Une affaire met une nouvelle fois en lumière les persécutions dont sont victimes les personnes LGBT

(Nairobi) – Le gouvernement sénégalais devrait disculper et libérer sept hommes inculpés de relations sexuelles entre adultes consentants du même sexe par un tribunal de Dakar le 21 août 2015, en violation de leurs droits fondamentaux, a déclaré Human Rights Watch aujourd’hui.

Les sept hommes ont été inculpés en application de l’article 319(3) du code pénal du Sénégal, qui interdit les « actes contre-nature » entre personnes de même sexe ; ils ont été condamnés à des peines de six mois de prison ainsi qu’à des peines de 18 mois de prison avec sursis. Cet article viole les droits à la vie privée et à la non-discrimination protégés au niveau international et devrait être aboli immédiatement, selon Human Rights Watch. Les preuves présentées contre ces hommes consistent en un document de police prétendant qu’ils ont été surpris dans des « positions compromettantes » non précisées, et qu’il y avait des préservatifs et des lubrifiants dans l’appartement où ils ont été arrêtés.

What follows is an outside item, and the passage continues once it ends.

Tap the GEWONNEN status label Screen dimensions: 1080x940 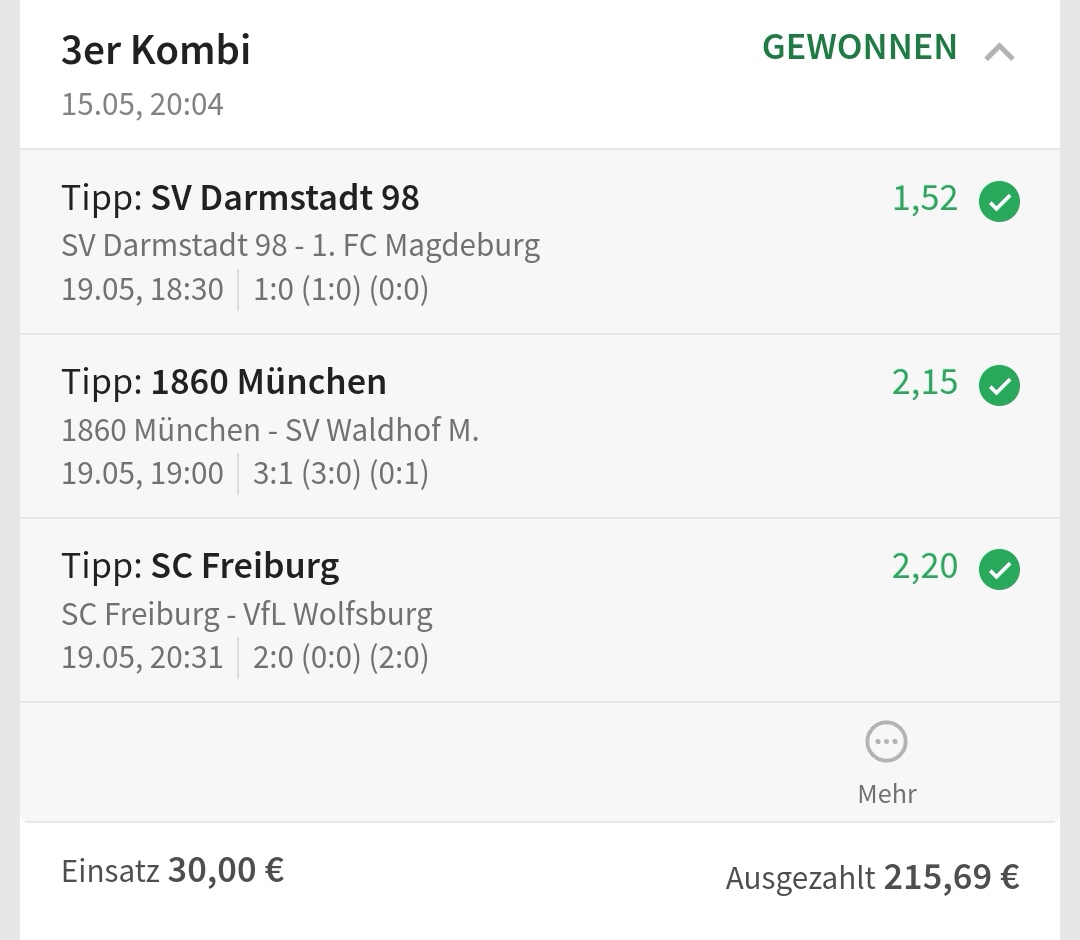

« L’inculpation de sept hommes sur des accusations d’homosexualité constitue un affront envers une société qui aspire à la tolérance ainsi que vis-à-vis des engagements du Sénégal en matière de droit international », a déclaré Neela Ghoshal, chercheuse senior sur les droits des lesbiennes, gays, bisexuels et transgenres (LGBT) à Human Rights Watch. « Cette inculpation adresse également à la population sénégalaise un message de mauvais augure selon lequel posséder des préservatifs chez soi peut être utilisé comme preuve que l’on a commis un crime. »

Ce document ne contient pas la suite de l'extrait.